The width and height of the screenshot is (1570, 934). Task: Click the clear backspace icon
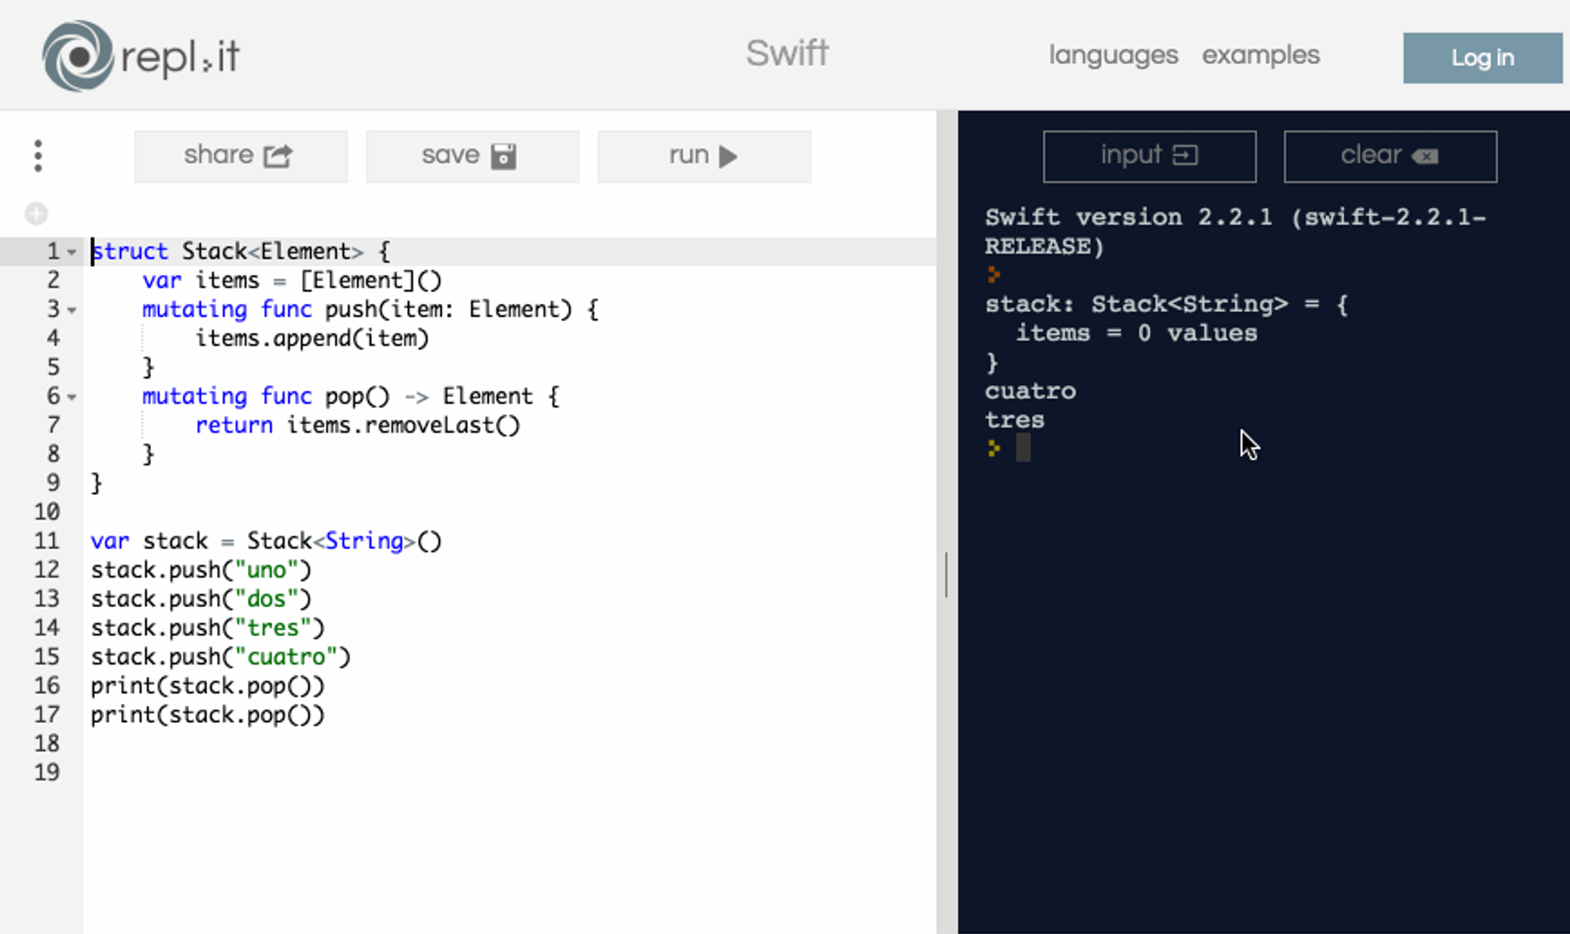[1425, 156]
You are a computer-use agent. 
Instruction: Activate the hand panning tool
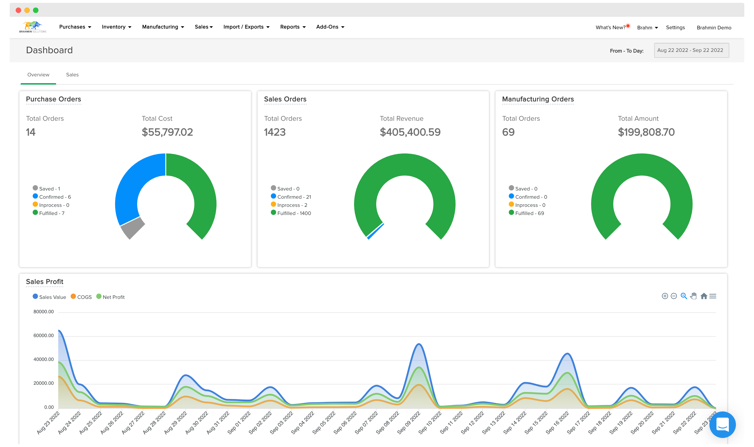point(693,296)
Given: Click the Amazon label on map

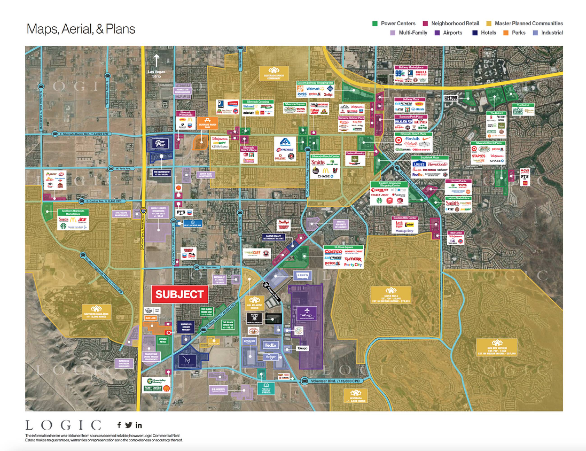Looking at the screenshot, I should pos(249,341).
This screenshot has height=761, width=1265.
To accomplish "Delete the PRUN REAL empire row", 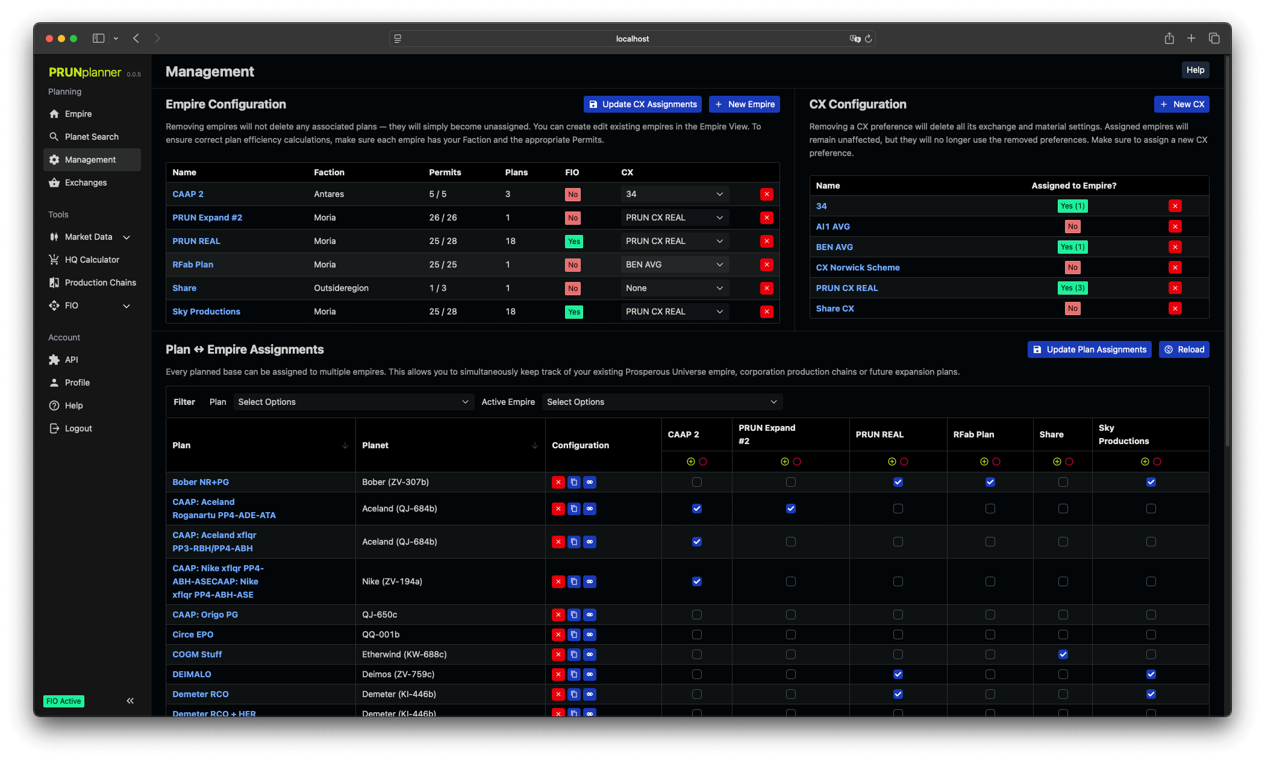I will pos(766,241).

▸ Assignment
Your answer should consist of the lines above between those holding "You are a computer-use agent." and "This screenshot has height=761, width=1265.", inclusive, reproduced word for word and without pictures.

▸ Written solution
You are a computer-use agent. 
Instruction: Activate the hand panning tool
point(693,296)
Given: Click the Amazon label on map

Looking at the screenshot, I should pos(249,341).
This screenshot has height=761, width=1265.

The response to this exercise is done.